Em 1945, continua sua atividade docente fundando a pedido do M.I.T. (Massachussets Institute of Technology), um centro de pesquisas em dinâmica de grupos. É a ocasião para Lewin criar e introduzir o termo Dinâmica de Grupo, no vocabulário da Psicologia.

Kurt Lewin morre prematuramente em 12 de fevereiro de 1947, com 56 anos, numa localidade próxima a Harvard e o M.I.T., onde trabalhava. Após sua morte, Allport e Cartwright publicam vários artigos de Lewin nos volumes “Resolving social conflicts” e “Field theory in social science”.

PRINCIPAIS OBRAS DE LEWIN

Princípios de Psicologia Topológica (1936) – A primeira parte focaliza “a tarefa da Psicologia e os fundamentos da Psicologia Topológica e Vetorial”, detendo-se em temas como conteúdo e extensão do espaço vital psicológico, representação matemática e teoria psicológica... Na segunda parte, dedicada à Psicologia Topológica propriamente dita, são discutidos conceitos topológicos fundamentais para a Psicologia e como aplicá-los para estabelecer a topologia do ambiente psicológico, as fronteiras das regiões psicológicas, a topologia da pessoa, as dimensões do espaço vital, etc.

:: Dados de origem ::

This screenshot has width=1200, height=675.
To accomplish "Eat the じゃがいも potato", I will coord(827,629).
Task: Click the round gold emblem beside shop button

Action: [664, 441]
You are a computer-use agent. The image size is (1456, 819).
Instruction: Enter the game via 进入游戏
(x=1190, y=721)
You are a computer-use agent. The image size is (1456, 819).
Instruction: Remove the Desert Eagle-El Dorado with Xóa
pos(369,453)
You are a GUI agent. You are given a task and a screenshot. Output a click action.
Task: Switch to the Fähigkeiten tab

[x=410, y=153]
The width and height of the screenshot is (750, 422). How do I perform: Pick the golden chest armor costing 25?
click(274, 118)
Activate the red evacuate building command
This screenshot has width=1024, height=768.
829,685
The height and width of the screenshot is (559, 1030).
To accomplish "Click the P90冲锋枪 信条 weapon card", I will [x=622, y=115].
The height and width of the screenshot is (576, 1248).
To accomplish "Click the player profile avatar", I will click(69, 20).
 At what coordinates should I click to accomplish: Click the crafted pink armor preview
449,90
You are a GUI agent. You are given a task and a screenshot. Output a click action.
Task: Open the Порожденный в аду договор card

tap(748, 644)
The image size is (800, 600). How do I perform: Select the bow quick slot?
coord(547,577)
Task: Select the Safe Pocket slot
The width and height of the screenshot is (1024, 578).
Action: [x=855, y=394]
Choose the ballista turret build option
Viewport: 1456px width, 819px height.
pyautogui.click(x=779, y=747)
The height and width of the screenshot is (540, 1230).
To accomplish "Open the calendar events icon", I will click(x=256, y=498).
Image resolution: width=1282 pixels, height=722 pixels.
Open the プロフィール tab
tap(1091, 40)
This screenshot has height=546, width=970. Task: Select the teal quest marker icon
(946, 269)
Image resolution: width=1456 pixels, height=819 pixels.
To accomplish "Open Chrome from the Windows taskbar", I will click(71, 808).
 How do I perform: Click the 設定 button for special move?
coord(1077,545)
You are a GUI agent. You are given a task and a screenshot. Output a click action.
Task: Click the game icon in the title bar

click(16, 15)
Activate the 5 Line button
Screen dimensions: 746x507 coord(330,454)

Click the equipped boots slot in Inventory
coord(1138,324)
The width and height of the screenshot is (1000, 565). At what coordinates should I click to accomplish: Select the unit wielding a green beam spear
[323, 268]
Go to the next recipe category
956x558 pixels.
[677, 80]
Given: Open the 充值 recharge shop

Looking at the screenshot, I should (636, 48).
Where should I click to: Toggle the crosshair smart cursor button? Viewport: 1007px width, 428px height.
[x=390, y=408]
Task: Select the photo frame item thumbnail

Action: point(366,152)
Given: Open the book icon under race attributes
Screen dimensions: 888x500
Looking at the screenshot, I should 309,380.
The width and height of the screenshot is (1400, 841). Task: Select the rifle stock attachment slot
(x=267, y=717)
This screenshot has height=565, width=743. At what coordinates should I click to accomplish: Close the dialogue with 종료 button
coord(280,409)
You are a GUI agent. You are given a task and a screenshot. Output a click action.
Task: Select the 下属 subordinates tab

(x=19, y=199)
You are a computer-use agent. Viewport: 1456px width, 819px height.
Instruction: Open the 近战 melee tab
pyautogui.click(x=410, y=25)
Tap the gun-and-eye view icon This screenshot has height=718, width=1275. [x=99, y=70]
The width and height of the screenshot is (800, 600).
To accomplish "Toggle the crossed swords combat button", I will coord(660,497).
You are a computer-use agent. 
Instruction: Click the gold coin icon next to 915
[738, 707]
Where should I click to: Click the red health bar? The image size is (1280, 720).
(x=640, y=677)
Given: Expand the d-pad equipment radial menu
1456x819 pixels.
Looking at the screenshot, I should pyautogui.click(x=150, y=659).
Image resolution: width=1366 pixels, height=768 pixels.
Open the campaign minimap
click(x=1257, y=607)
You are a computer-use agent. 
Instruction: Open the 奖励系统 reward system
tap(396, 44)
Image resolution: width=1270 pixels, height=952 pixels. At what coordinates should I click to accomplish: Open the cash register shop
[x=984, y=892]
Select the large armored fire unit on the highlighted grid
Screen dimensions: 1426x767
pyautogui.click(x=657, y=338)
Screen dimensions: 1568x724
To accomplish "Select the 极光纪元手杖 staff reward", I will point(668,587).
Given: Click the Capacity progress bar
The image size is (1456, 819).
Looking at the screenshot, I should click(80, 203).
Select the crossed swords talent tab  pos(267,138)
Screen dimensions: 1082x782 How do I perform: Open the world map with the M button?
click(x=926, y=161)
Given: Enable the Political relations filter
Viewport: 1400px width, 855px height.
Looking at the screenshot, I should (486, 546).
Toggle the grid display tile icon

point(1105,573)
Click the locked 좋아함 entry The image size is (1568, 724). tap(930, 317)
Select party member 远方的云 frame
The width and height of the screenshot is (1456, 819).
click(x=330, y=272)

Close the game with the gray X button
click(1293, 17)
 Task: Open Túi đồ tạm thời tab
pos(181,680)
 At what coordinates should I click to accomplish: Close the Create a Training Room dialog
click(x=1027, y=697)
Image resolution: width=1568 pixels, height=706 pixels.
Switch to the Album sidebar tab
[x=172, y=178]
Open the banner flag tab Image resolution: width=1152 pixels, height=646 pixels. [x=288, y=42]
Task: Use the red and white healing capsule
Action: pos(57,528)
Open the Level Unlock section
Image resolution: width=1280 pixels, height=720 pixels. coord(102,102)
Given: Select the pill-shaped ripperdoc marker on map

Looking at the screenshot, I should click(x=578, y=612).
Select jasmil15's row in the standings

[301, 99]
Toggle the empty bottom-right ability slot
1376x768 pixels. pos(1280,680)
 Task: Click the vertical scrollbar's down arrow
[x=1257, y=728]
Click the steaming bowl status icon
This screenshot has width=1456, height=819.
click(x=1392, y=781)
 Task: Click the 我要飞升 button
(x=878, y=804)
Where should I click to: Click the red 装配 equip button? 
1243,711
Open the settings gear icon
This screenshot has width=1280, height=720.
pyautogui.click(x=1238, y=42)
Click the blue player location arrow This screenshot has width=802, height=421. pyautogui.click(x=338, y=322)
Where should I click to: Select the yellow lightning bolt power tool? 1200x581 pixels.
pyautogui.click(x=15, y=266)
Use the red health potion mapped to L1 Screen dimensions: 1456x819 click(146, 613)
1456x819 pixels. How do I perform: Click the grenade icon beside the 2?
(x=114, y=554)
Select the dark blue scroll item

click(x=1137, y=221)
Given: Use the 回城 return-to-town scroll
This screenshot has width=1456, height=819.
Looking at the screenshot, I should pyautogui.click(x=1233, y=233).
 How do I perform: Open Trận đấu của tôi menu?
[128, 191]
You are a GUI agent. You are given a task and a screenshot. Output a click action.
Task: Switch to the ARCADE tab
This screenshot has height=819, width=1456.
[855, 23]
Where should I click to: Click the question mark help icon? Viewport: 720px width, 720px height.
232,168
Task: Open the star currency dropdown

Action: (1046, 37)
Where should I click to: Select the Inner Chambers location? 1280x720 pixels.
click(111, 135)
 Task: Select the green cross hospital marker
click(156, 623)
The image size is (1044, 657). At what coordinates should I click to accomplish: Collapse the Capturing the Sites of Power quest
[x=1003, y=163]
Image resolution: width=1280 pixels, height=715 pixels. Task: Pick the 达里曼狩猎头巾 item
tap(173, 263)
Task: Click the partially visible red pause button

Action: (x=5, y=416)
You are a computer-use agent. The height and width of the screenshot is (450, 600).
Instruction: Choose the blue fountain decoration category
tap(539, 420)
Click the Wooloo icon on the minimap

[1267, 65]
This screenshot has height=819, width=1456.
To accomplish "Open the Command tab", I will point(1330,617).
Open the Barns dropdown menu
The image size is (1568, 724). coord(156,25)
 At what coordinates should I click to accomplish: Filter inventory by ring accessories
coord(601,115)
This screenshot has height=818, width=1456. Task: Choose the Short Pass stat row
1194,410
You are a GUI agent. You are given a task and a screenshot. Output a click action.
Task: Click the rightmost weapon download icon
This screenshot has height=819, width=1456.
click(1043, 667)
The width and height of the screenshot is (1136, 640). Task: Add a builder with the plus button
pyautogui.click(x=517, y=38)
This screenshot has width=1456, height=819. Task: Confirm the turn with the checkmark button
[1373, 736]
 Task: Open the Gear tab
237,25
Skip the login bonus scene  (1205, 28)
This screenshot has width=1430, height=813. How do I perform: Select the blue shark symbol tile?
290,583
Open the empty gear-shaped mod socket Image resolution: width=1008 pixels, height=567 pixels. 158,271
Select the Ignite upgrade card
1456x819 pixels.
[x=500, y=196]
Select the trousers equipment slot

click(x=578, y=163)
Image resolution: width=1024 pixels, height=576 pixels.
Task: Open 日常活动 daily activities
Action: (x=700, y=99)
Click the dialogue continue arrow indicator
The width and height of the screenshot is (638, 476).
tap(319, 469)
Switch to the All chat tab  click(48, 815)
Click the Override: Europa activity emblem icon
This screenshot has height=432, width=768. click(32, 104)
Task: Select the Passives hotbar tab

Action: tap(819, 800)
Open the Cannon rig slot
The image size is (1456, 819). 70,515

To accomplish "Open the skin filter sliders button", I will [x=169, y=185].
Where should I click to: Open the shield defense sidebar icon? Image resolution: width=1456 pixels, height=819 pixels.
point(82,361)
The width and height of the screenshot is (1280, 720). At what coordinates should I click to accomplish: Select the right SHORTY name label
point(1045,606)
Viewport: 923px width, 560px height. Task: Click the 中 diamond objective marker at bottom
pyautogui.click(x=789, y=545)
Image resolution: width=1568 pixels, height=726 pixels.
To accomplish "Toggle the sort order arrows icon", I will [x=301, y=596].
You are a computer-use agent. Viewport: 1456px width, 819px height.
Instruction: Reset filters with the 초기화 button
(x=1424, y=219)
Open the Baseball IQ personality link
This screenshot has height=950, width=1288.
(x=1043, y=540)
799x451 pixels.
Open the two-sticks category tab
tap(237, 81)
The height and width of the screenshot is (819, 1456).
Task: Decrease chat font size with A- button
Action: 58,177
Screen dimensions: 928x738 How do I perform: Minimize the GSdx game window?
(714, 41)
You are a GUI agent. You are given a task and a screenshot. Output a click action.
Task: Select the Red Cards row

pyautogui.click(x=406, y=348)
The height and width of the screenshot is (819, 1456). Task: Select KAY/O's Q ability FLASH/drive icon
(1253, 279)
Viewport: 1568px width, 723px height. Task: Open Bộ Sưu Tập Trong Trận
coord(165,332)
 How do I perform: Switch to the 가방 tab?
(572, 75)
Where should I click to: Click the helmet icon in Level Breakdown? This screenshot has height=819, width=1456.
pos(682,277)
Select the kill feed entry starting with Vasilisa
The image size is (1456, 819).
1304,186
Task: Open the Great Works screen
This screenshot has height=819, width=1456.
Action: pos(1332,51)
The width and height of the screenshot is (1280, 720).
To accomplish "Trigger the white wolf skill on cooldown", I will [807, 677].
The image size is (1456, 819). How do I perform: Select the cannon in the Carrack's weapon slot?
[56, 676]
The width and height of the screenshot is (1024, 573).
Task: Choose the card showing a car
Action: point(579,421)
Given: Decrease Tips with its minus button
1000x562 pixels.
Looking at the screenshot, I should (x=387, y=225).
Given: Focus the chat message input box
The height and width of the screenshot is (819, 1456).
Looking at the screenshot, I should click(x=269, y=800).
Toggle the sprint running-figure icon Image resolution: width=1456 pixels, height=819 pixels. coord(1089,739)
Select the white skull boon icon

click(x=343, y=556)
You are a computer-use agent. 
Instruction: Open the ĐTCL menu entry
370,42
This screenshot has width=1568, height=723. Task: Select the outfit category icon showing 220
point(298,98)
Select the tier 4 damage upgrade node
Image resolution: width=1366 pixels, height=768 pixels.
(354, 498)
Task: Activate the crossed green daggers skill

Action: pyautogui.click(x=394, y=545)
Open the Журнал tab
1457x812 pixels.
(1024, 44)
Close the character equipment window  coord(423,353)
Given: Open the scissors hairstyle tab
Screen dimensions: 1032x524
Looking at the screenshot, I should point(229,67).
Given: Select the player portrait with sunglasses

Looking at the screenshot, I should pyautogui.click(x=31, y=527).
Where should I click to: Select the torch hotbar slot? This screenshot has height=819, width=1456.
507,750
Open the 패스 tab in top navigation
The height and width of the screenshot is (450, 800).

:: Tarefas do exercício ::
[1] Transcreva fielmente a parte do trecho sobre Kurt Lewin que começa em "PRINCIPAIS OBRAS DE" e termina em "espaço vital, etc.".
[2] Reproduza sem nenhuma alteração as linhas da listagem que começam na linha que contém "Close the game with the gray X button" e terminam na linha que contém "Image resolution: width=1280 pixels, height=720", incluindo as duas.

:: Resultados do exercício ::
[1]
PRINCIPAIS OBRAS DE LEWIN

Princípios de Psicologia Topológica (1936) – A primeira parte focaliza “a tarefa da Psicologia e os fundamentos da Psicologia Topológica e Vetorial”, detendo-se em temas como conteúdo e extensão do espaço vital psicológico, representação matemática e teoria psicológica... Na segunda parte, dedicada à Psicologia Topológica propriamente dita, são discutidos conceitos topológicos fundamentais para a Psicologia e como aplicá-los para estabelecer a topologia do ambiente psicológico, as fronteiras das regiões psicológicas, a topologia da pessoa, as dimensões do espaço vital, etc.

[2]
Close the game with the gray X button
click(1293, 17)
 Task: Open Túi đồ tạm thời tab
pos(181,680)
 At what coordinates should I click to accomplish: Close the Create a Training Room dialog
click(x=1027, y=697)
Image resolution: width=1568 pixels, height=706 pixels.
Switch to the Album sidebar tab
[x=172, y=178]
Open the banner flag tab Image resolution: width=1152 pixels, height=646 pixels. [x=288, y=42]
Task: Use the red and white healing capsule
Action: pos(57,528)
Open the Level Unlock section
Image resolution: width=1280 pixels, height=720 pixels. coord(102,102)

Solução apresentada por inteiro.